The KLEX Raid will be the most incentivized farming opportunity available prior to the introduction of the KLEX token, and it will also provide the finest potential for mining liquidity on Klaytn. Similar to the incentive-based pre-mining pools, the migration pools will be capped to incentivize early involvement and assure base yields for liquidity providers. After the deposit window, the liquidity will be removed from KlaySwap and relocated to KLEX. After an initial deposit of LP tokens, users will have the ability to withdraw their capital in the form of KLEX LP tokens one month later.
The Importance Of KLEX RAID
KLEX Finance is confident that the Klaytn ecosystem will improve as a result of the launch of KLEX Raid for a number of reasons. The company intends to recruit new customers to the DeFi ecosystem via highly rewarded pools. KLEX Finance expects that the TVL will increase as yields increase. KLEX pools are incredibly capital efficient. However, the same order placed on KlaySwap would most certainly result in enormous slippage of more than 1% on stablecoins. This is because merely $10 million of liquidity is sufficient to enable multi-million dollar swaps between stablecoins with almost no slippage.
KLEX will develop into a one-stop shop for DEX traders on Klaytn due to the fact that it integrates liquidity across various types of bridge assets and other ecosystems by utilizing Synapse and Portal bridge.

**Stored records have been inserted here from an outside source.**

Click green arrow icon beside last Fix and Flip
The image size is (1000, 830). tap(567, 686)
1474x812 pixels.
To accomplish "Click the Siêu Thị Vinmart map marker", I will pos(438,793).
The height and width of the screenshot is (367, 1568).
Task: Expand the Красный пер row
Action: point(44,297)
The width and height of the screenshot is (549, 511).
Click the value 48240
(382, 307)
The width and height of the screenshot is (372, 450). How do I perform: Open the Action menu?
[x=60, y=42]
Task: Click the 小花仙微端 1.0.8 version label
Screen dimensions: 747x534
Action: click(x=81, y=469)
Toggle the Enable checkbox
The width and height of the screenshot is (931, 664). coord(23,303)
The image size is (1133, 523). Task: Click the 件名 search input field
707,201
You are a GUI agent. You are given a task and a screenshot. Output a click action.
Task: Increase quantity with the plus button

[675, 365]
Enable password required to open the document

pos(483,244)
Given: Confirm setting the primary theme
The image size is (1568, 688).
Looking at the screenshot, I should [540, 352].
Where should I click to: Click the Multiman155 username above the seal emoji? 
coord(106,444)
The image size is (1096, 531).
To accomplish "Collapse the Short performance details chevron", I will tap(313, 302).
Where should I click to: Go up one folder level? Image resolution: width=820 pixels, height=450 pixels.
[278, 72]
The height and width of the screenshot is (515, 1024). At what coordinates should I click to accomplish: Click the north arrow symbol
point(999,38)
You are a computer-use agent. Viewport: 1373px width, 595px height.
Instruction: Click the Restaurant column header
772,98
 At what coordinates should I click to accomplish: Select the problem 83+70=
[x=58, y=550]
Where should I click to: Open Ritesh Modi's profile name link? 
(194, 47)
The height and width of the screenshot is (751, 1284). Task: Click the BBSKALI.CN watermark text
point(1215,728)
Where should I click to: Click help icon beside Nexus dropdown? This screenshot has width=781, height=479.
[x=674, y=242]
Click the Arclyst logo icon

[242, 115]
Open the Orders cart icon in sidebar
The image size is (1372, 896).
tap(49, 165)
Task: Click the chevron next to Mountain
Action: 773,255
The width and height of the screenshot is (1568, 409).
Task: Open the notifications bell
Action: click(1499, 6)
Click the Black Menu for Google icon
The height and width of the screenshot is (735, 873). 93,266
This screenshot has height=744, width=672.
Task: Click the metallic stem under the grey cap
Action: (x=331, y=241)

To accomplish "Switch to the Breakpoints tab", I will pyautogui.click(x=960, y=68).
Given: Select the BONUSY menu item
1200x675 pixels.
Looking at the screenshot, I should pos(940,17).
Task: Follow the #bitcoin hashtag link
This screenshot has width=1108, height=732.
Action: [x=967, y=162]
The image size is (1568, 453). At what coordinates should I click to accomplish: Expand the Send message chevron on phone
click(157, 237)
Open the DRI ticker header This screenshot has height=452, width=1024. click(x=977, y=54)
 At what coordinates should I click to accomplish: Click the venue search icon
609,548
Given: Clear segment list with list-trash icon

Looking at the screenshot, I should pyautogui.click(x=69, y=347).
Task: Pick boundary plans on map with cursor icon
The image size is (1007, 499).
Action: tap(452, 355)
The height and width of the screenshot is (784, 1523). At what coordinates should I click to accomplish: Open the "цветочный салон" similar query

Over the course of time, its objective is to replace KlaySwap as the protocol with the greatest TVL rating on Klaytn and to construct a DeFi ecosystem on Klaytn that is really composable and interoperable. The following KlaySwap tokens may be deposited:
- oUSDT/KDAI LP
- oUSDT/oUSDC
- KLAY/oUSDT
- KLAY/oETH
- oETH/oUSDT
Leveraging Klaytn’s Inherent Advantage
KLEX is a Balancer v2 Protocol implementation on Klaytn. KLEX Finance is intent on setting itself apart from competitors by capitalizing on the inherent benefits possessed by Klaytn. The team will concentrate on Metaverse adoption, protocol interactivity, and the overall cohesiveness of all Klaytn interactions. KLEX Finance anticipates that the platform will play a vital role in boosting adoption and scaling in the very near future due to its exceptional first-mover advantages as the prime portfolio managing and next-level trading protocol on the chain.
The KLEX team deployed the KLEX Mainnet on August 26. According to the official announcement, trading and liquidity services will be immediately accessible upon the activation of the mainnet. Users will be able to trade between various assets and join/create liquidity pools at their discretion. By developing their own liquidity pools, any user or project may list their token for exchange. In addition, they can specify specific weightings if necessary or opt for 50/50 pools comparable to Uniswap-v2 style AMMs. As soon as liquidity is provided, the smart-order router will instantly pick up the pool, allowing users to trade across assets in the pool.